Reliable preoperative identification of patients at high risk for early postoperative complications occurring within 24 h (EPC) of intracranial tumor surgery can

improve patient safety and postoperative management. Statistical analysis using machine learning algorithms may generate models that predict EPC better than conventional statistical methods.


To train such a model and to assess its predictive ability.

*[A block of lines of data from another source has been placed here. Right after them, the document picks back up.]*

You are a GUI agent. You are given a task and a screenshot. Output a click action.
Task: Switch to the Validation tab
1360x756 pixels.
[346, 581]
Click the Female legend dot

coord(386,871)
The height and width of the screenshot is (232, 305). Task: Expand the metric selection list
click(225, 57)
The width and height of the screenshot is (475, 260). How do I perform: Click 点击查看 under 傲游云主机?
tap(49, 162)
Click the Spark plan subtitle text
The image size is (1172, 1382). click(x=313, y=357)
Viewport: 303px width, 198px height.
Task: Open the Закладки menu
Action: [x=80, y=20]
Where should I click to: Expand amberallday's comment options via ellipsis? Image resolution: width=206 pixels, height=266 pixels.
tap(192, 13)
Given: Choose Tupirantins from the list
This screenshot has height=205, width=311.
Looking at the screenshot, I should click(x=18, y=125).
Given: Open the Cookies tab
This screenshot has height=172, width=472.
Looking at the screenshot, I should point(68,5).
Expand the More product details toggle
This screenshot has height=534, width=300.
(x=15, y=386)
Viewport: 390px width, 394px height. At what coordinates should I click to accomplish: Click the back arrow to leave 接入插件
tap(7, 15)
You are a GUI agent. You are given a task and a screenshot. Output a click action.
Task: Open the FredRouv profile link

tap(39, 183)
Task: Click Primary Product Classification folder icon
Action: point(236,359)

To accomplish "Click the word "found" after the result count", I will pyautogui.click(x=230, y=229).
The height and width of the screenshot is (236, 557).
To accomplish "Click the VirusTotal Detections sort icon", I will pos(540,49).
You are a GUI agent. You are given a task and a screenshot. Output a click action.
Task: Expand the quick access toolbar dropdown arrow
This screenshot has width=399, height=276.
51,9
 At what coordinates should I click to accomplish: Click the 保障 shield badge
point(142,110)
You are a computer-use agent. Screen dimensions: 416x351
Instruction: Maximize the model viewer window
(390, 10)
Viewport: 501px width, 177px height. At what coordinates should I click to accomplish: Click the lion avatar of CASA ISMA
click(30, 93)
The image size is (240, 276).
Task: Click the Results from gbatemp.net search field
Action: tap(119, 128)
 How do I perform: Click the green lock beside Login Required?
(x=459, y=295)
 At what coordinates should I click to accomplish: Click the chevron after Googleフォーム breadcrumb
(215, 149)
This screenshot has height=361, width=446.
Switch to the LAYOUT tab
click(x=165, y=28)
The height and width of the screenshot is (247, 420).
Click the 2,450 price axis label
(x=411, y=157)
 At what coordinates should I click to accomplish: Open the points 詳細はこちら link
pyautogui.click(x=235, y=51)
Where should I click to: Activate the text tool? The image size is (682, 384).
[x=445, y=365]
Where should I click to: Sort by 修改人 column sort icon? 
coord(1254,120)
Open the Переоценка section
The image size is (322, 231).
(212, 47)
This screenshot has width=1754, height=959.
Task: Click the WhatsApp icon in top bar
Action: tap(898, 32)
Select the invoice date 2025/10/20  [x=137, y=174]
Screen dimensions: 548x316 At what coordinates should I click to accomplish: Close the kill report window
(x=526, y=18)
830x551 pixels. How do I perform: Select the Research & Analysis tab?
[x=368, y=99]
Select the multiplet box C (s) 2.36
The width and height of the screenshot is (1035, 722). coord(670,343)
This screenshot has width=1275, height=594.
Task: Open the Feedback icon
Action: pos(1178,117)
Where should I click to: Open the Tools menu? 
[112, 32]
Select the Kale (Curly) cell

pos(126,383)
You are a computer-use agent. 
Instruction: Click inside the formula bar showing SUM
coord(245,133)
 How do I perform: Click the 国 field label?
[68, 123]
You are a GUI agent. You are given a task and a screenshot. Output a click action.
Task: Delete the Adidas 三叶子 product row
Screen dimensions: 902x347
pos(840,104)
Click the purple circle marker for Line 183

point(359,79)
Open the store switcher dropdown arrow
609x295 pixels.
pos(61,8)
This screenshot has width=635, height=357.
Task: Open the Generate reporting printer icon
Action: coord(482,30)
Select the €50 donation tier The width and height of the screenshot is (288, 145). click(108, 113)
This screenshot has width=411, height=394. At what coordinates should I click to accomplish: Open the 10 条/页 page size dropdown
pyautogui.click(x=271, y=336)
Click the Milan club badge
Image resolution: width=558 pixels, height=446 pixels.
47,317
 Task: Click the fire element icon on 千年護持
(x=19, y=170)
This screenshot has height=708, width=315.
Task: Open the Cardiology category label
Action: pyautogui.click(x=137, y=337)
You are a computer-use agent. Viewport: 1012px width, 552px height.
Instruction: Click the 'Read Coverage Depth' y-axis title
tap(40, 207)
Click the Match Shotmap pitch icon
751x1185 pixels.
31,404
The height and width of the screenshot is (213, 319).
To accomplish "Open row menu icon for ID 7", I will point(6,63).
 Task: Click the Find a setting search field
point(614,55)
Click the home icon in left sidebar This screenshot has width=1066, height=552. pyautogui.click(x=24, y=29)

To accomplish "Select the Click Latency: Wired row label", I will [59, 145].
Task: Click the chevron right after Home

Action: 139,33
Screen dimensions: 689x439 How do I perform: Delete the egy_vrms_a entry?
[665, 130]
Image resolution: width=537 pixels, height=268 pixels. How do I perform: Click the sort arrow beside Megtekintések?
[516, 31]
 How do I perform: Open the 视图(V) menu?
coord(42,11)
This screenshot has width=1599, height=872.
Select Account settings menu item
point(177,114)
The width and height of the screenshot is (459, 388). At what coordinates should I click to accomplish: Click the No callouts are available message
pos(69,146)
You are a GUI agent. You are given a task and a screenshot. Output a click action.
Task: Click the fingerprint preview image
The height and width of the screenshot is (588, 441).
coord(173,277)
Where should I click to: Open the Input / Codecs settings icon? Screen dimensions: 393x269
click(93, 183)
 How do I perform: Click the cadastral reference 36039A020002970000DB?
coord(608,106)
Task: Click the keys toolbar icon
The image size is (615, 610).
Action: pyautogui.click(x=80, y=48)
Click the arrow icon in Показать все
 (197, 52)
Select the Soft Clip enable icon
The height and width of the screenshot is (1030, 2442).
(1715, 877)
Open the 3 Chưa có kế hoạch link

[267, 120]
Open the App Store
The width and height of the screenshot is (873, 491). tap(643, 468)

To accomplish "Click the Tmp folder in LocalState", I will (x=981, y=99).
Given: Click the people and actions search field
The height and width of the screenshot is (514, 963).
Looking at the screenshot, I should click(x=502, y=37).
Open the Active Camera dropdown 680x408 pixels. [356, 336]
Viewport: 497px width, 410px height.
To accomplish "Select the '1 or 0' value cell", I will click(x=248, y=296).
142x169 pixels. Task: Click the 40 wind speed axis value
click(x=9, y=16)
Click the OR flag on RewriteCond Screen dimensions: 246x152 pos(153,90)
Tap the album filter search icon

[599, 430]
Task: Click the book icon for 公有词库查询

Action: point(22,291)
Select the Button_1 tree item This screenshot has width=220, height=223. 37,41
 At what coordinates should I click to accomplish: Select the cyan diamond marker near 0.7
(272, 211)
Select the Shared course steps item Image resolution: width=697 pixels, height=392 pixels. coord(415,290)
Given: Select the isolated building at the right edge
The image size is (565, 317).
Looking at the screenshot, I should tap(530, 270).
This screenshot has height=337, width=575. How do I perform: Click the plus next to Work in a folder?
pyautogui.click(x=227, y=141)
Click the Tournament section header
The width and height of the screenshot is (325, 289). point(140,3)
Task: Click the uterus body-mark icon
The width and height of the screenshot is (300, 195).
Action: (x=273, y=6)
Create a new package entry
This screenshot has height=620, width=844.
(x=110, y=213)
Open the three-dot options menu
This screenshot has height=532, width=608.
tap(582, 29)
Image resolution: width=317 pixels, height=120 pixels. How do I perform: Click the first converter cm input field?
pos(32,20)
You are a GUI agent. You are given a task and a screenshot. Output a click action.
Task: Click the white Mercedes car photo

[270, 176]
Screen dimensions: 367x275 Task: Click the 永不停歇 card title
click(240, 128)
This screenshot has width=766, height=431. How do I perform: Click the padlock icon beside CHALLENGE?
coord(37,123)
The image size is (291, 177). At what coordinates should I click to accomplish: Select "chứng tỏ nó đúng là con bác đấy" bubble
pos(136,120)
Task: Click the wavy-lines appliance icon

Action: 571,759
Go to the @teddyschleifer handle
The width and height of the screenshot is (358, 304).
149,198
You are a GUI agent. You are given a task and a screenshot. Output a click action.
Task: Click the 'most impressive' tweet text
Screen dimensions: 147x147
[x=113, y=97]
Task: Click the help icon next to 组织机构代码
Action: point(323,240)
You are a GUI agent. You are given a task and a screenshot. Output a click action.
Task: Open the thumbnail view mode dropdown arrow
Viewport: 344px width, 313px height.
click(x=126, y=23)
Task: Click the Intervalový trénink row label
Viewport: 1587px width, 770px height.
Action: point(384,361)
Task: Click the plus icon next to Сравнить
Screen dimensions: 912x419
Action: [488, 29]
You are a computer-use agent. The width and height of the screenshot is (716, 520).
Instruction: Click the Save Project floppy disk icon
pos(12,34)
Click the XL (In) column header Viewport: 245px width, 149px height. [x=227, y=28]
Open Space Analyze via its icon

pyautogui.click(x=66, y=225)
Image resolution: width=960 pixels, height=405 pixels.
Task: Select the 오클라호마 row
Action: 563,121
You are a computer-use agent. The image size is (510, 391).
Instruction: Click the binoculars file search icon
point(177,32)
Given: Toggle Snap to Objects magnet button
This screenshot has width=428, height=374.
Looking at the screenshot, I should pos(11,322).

This cohort study included patients from an ongoing prospective patient registry at a single tertiary care center with an intracranial tumor that underwent elective neurosurgery between June 2015 and May 2017. EPC were categorized based on the Clavien-Dindo classification score. Conventional statistical methods and different machine learning algorithms were used to predict EPC using preoperatively available patient, clinical, and surgery-related variables. The performance of each model was derived from examining classification performance metrics on an out-of-sample test dataset. RESULTS: EPC occurred in 174 (26%) of 668 patients included in the analysis. Gradient boosting machine learning algorithms provided the model best predicting the probability of an EPC. The model scored an accuracy of 0.70 (confidence interval [CI] 0.59-0.79) with an area under the curve (AUC) of 0.73 and a sensitivity and specificity of 0.80 (CI 0.58-0.91) and 0.67 (CI 0.53-0.77) on the test set. The conventional statistical model showed inferior predictive power (test set: accuracy: 0.59 (CI 0.47-0.71); AUC: 0.64; sensitivity: 0.76 (CI 0.64-0.85); specificity: 0.53 (CI 0.41-0.64)).


Using gradient boosting machine learning algorithms, it was possible to create a prediction model superior to conventional statistical methods. While conventional statistical methods favor patients’ characteristics, we found the pathology and surgery related (histology, anatomical localization, surgical access) variables to be better predictors of EPC.